Retro FPS video games have had a terrific run the previous few years: on high of throwback video games like Nightfall and Amid Evil and Ion Fury, Nightdive has revitalized gems like Powerslave and Quake, making them play higher than ever on fashionable PCs. It feels just like the effectively of ’90s shooters must be working dry at this level, however each few months one other obscure FPS seemingly misplaced to time simply pops up on Steam unannounced. Right this moment’s is Chasm: The Rift, a 1997 FPS that I am fairly certain nobody has considered since 1998.
Chasm’s Steam web page calls it a “ground-breaking traditional first-person 3D shoot-em-up,” although PC Gamer US scored it a weak 56% on the time, saying it did not evaluate too effectively to Quake, which was the present hotness because of, whoa, absolutely 3D ranges. “Chasm simply isn’t very attention-grabbing,” wrote PC Gamer’s Michael Luton. “The extent structure is uninspired, and the drab, muted colours make Quake look brilliant and cheery by comparability.”

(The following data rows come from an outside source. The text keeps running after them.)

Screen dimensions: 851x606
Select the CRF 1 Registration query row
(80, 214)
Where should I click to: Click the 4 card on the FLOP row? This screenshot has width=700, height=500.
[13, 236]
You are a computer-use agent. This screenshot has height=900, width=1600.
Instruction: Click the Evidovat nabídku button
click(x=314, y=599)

However perhaps the a long time have been type to Chasm: the screenshots on Steam look fairly good working at excessive decision, and I recognize what appears like a really late-’90s character design model the place each enemy has a bolted-on sawblade arm or weapons for fingers, as a result of holding weapons was so 1995. Chasm could not have been on the slicing fringe of tech, but it surely did allow you to blow the limbs off dangerous guys, which continues to be fairly cool right this moment.

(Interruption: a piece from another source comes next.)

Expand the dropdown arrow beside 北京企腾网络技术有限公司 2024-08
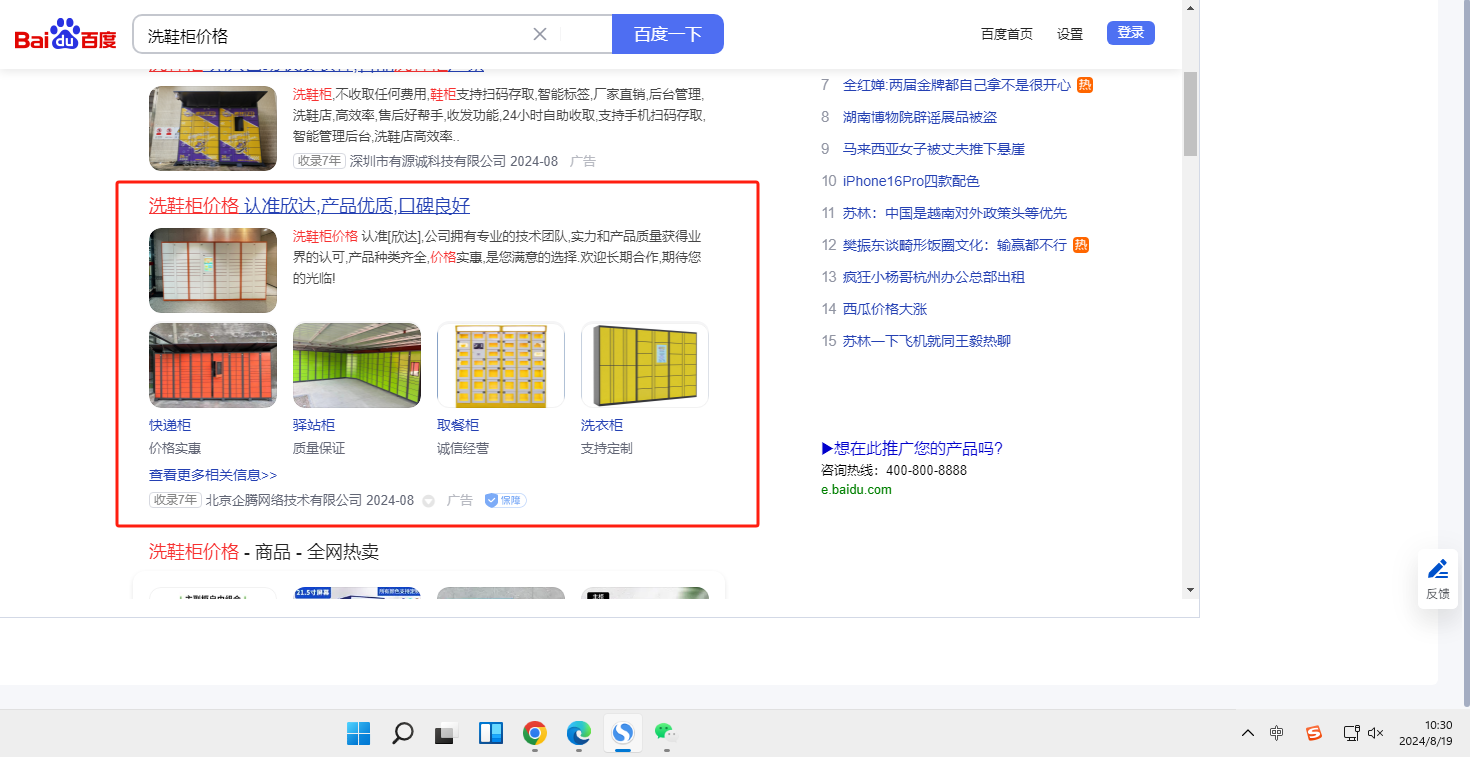1470x757 pixels. click(428, 501)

Little-known writer SNEG Ltd. has been chargeable for fairly just a few retro recreation releases on Steam not too long ago, together with the Gold Field D&D RPGs and Blade of Darkness. On the FPS entrance (the S is for Slasher), it is introduced again Witchaven and its sequel. Nightdive recurrently brings again previous video games, however these revivals are typically extra cult traditional, much less utterly forgotten (although Sin is likely to be an exception).

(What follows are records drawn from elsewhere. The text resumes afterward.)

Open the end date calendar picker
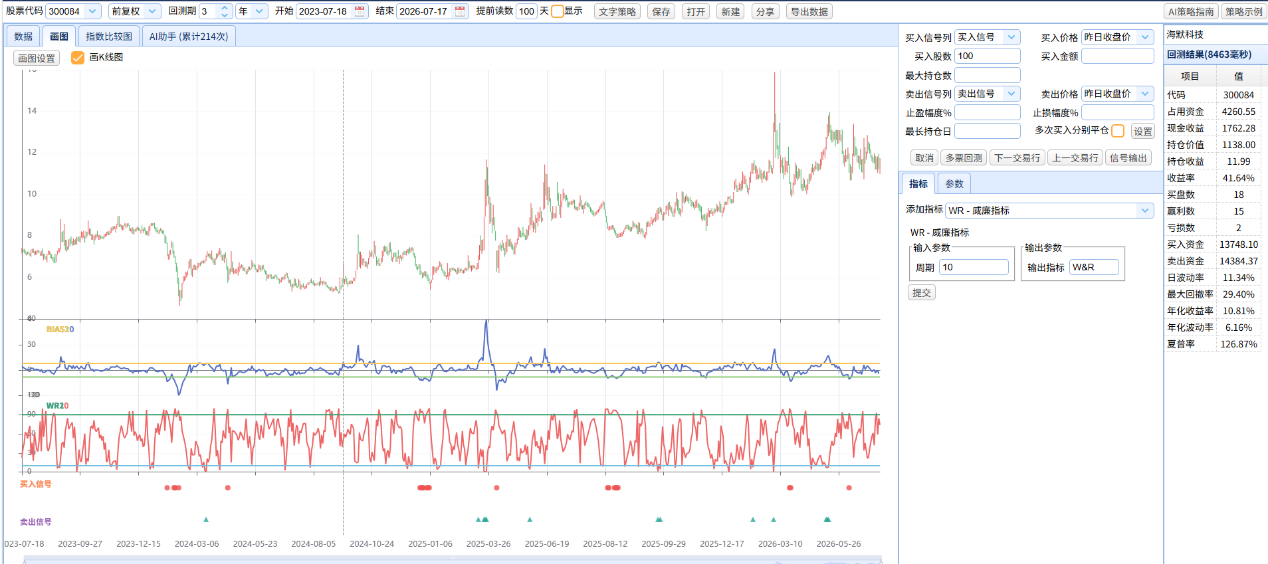The height and width of the screenshot is (564, 1268). 460,11
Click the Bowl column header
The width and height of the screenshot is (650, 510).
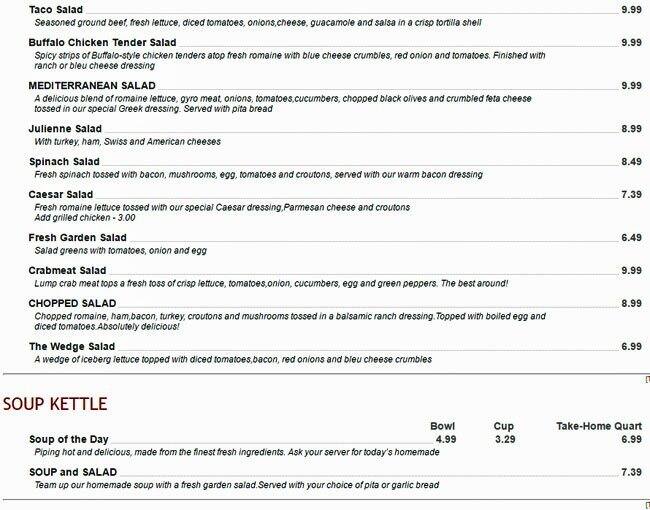442,426
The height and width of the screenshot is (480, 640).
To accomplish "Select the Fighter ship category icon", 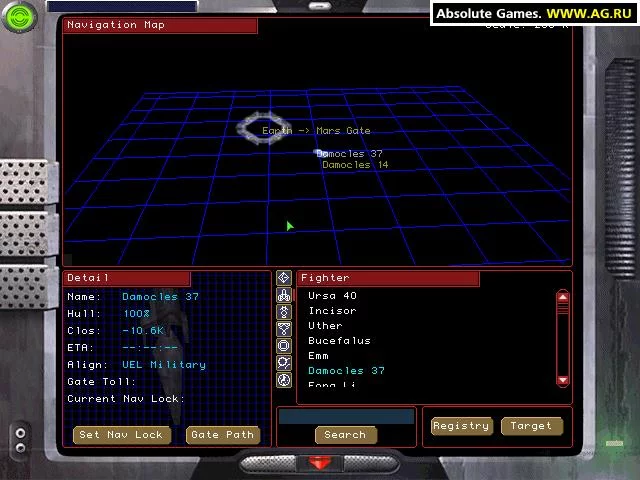I will (284, 295).
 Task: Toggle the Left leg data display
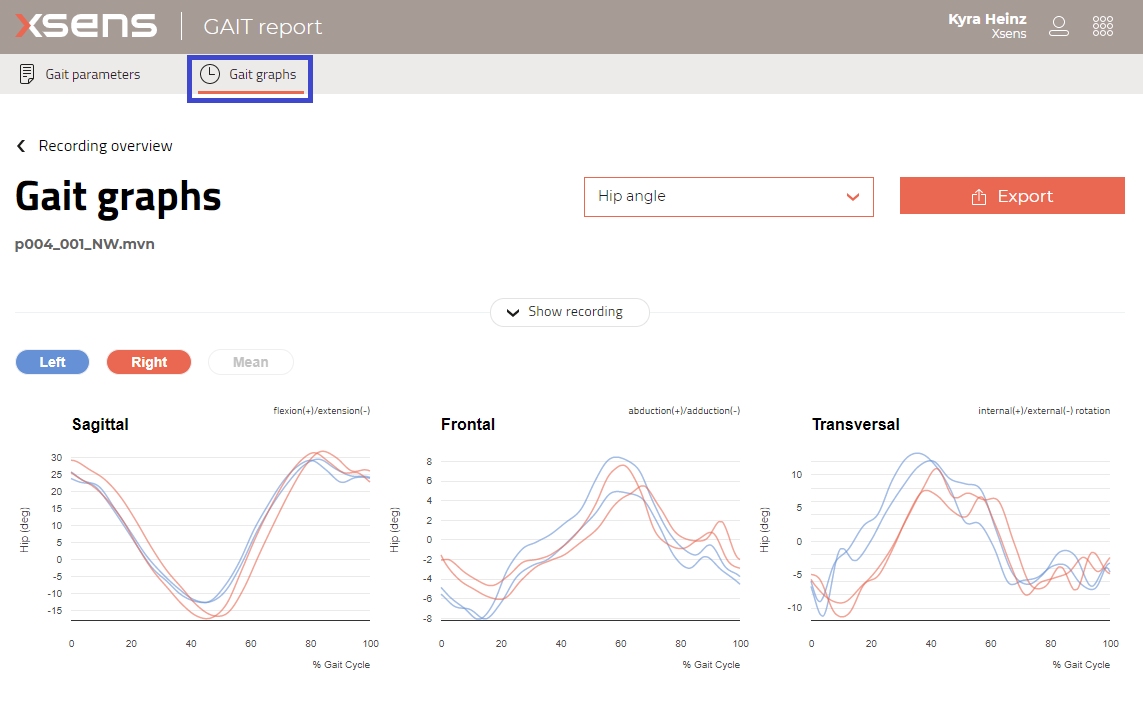[x=52, y=361]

A few of these previous shooters bubble their option to the floor, but it surely’s wild what number of are simply lurking within the depths of Steam, technically revived however probably forgotten once more. There’s Z.A.R from Nightdive. and NAM, Hall 7, Operation Physique Depend, and Final Rites from Ziggurat Interactive, one other retro revival writer that should’ve received some form of bulk public sale for IP rights to ’90s video games you have by no means heard of.
Exterior a pair “large” names like Bloodrayne, Ziggurat’s undoubtedly the writer to keep watch over for those who do not wish to miss the obscurest of the obscure pop again up on Steam. Possibly we’ll be fortunate sufficient (or cursed sufficient) to get William Shatner’s TekWar in the future.